そんなうらやましい毎日を送っている吉本ばななさんに、食事や運動、生活習慣について聞きました。
撮影・黒川ひろみ 文・嶌 陽子
年を重ねて自分の体調に向き合えるように。整腸剤は子どもの頃から摂っています。
こんなことありませんか?
□ 便通が3日以上ない
□ 下痢と便秘を繰り返す
□ 残便感がある
□ ストレスでお腹を壊す
□ 早食いと言われる
これまでの人生、お通じで悩んだことは妊娠・出産期をのぞいて全くないという吉本ばななさん。「昔から毎日のように整腸剤を摂っていたからかもしれないです」と話す。
「父がいつもミヤリサンの錠剤をぽりぽり食べていたので、私もそういうものだと思って、子どもの頃からおやつ代わりに摂っていたんです。私の腸内細菌叢(そう)の基盤はミヤリサンでできているかも(笑)」
今も毎朝摂っているという「強ミヤリサン」錠は、酪酸菌を主成分とした整腸剤。善玉菌の働きを高めることで腸内を整えるとされている。
「そのおかげもあるのか、便秘になったことは5本の指で数えるほどしかありません。旅行に行くこともよくありますが、旅先でもお通じはいつもと変わらないですね」
普段の食事は1日2食が基本。家では味噌汁とごはん、シンプルなおかずといった和食が中心だ。歯応えのあるものを食べる、よく噛むように意識する、自分で作ったぬか漬けを食べるなど、腸によいことは食生活の中に自然と取り入れている。とはいえ肉もよく食べるし、外食もする。
「ただ、先日友人4人と旅行した時、宿の食事にヴィーガン(完全菜食)のコースがあったので皆でそれにしてみたら、4人とも翌朝のお通じが信じられないくらいよくて。ヴィーガンってすごい!って思いました」
お通じの悩みはない吉本さんだが、魚介類にあたったり、旅先でお腹を下したりすることは時々あるのだそう。

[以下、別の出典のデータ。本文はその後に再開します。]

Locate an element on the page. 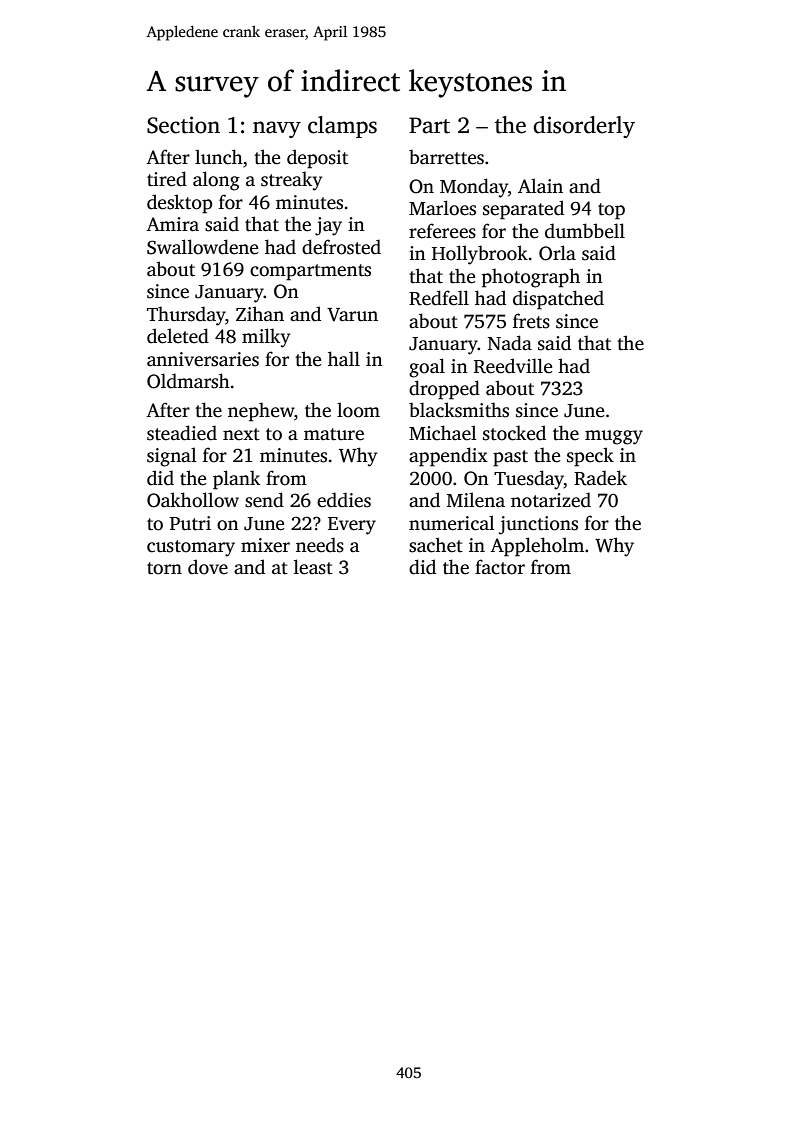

「フランスで生の魚介の盛り合わせを食べてあたってしまったこともあります。インドにも何度も行っていますが、いくら生水を飲まないように気をつけていても、やっぱり普段周りにいない菌と接するせいなのか、下してしまうんですよね。そうやってお腹を下した時は、お腹に何も入れずに休めることが基本。もうひとつ、頼りにしているのが陀羅尼助丸(だらにすけがん)という漢方薬です。普段は飲まないのですが、いざという時に助けてくれる切り札的存在で、旅先には必ず持って行くようにしています」
年齢とともに自分の体を把握、無理をしたら調整できるように。
もうひとつ、腸をはじめ体全体を整えるために吉本さんが毎日行っているのがストレッチ。人間の自然治癒力を重視するロバート・C・フルフォードが考案した8つのストレッチのうち、自分に合うものを毎晩寝る前に10〜30分ほど。どの動きも無理なく続けられるものばかりで、体全体の巡りをよくしてくれる。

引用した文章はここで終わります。